Alessandro:
Jak ja dawno tak dobrze nie spałem, jestem pod wrażeniem jak przy Belli potrafię się wyspać. A nie działo się tak już od dobrych kilku lat. A fakt że znowu prawie posmakowałem jej ust doprowadza mnie do szaleństwa, te usta uzależniają, jej oczy uzależniają, ona cała uzależnia. Oczywiście moja urocza siostra musiała wparować i nam przeszkodzić. Gdy wyszedłem od Belli udałem się pod prysznic, później ubrałem się jak na codzień w garnitur oczywiście czarny klasyczny szyty na miarę, szybkie śniadanie i już siedzę w gabinecie przeglądając stos dokumentów odnośnie dostaw. Po jakimś czasie usłyszałem pukanie
- proszę - krzyknąłem nie podnosząc głowy znad papierów
- Alessandro - usłyszałem głos Anny, spojrzałem na nią a ona stała w drzwiach w ogromną tacą pełną jedzenia
- Anna nie wiedziałem że wojsko będziesz dzisiaj karmić - uśmiechnąłem się do niej
- oj nie żartuj sobie, to dla Belli śniadanie, w końcu Max zalecił jej regularne i zdrowe odżywianie się i ja o to zadbam - odpowiedziała szeroko się uśmiechając i szczerze... współczuję Belli ponieważ Anna nie da jej żyć teraz. Anna jest jak taka prawdziwa babcia do której jak pojedziesz to nigdy nie wyjdziesz głodny wręcz przeciwnie, wyjdziesz przejedzony - ale mam też kawę dla Ciebie słońce - szybko dodała a ja wstałem żeby zabrać mój napój z tacy
- jesteś najlepsza - cmoknąłem ją w policzek, ponieważ Anna jest dla mnie jak babcia. Była od początku w naszej rodzinie i wraz z rodzicami nas wychowywała.
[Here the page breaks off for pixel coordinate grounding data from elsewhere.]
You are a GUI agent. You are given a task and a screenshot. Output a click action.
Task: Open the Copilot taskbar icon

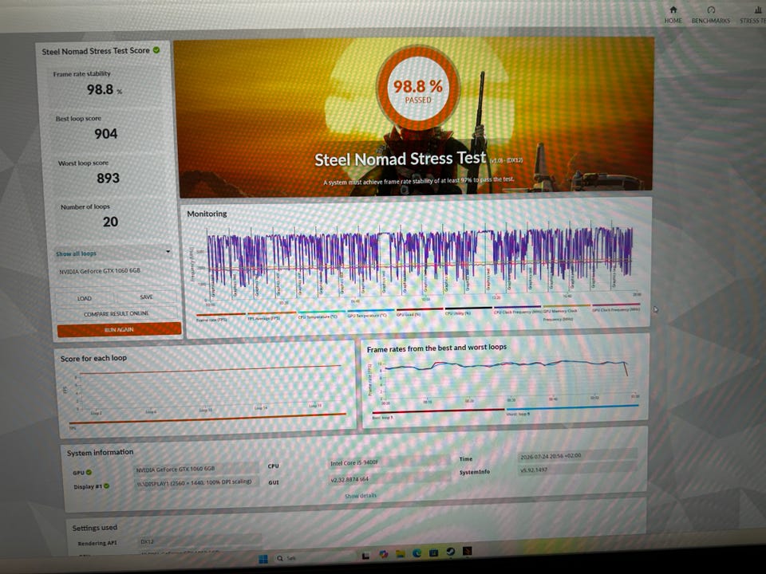(x=384, y=555)
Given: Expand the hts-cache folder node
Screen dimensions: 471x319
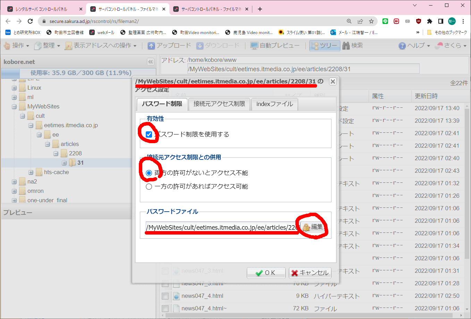Looking at the screenshot, I should [x=31, y=172].
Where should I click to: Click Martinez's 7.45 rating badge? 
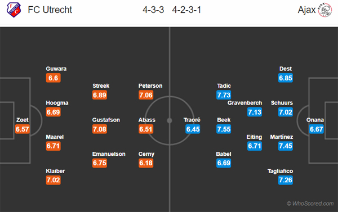tap(286, 146)
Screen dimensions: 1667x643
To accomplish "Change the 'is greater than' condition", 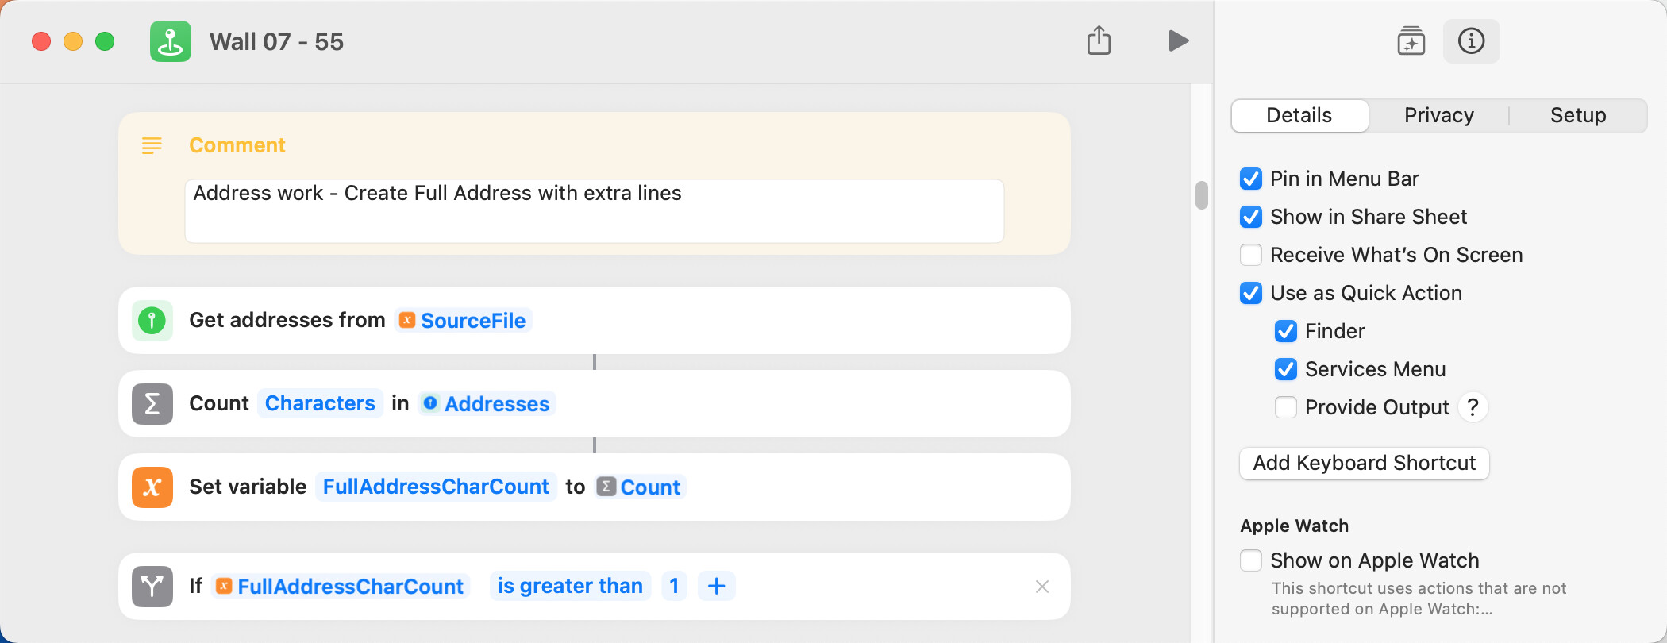I will 570,586.
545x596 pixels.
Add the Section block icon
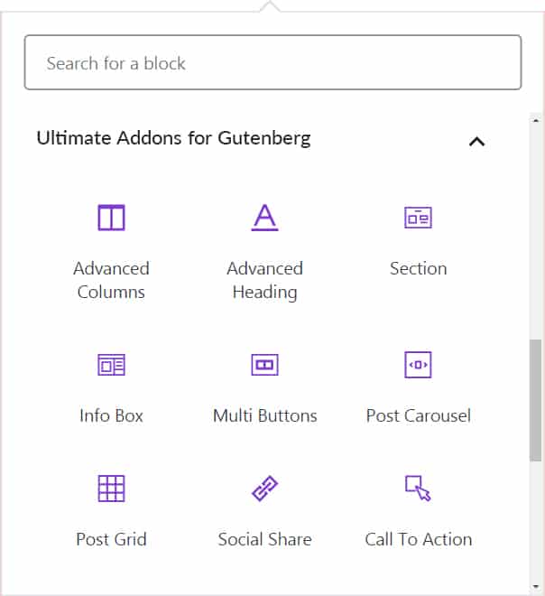point(418,218)
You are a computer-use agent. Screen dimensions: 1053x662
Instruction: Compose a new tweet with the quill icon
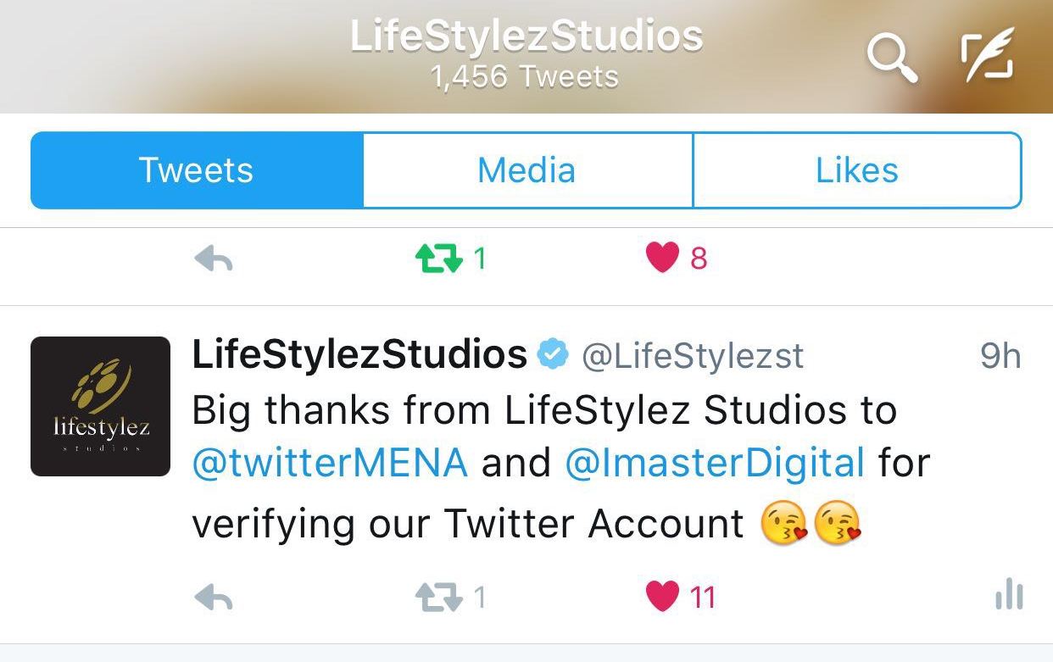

- nie przemęczaj się Alessandro, a ja biegnę do Belli pewnie biedactwo już jest głodne - i tyle ją widziałem. Może później pomogę podczas obiadu albo kolacji Belli w jedzeniu tych kosmicznych ilości. Usiadłem z powrotem do papierów i upajałem się pyszną kawą i już chciałem wrócić do papierów gdy znowu rozległo się pukanie do drzwi
- w takim tempie to do jutra tego nie ogarnę - powiedziałem sam do siebie - proszę!- znowu krzyknąłem i weszli teraz do gabinetu Ray, Charles i Carlos, usiedli wygodnie na kanapie z uśmiechami na twarzach
- jak sytuacja? - zapytałem pierwszy
- gość czeka w piwnicy - odezwał się Ray, wiedziałem że jak zlecę mu coś to od razu to załatwi
- już obiłeś mu ryj?- zapytałem pamiętając jak rwał się do tego
- nieeeeee, my mu zrobiliśmy tylko odpowiedni make-up - wyszczerzył się a ja uśmiechnąłem się pod nosem
- właśnie szefie zaczęliśmy od różu na policzkach - odezwał się Carlos
- a później dodaliśmy cienie na powieki - dodał Charles
- a na koniec nałożyliśmy korektor na nos i szminke na usta - zakończył Ray
- idealnie- powiedziałem opierając się o fotel wygodnie - a gdzie ta wywłoka jego córka - dopytałem
- ooo to jest hit szefie, chciała nam obciągnąć za to żebyśmy ją puścili - powiedział Ray
- i co zrobiliście?- zapytałem chociaż znam ich na tyle że domyślam się co zrobili
- jak to co, obciągneła nam i siedzi również w piwnicy - zaśmiali się wszyscy troje a wtedy drzwi otworzyły się z hukiem szybko wstałem a po chwili w moje ramiona dosłownie rzuciła się Bella.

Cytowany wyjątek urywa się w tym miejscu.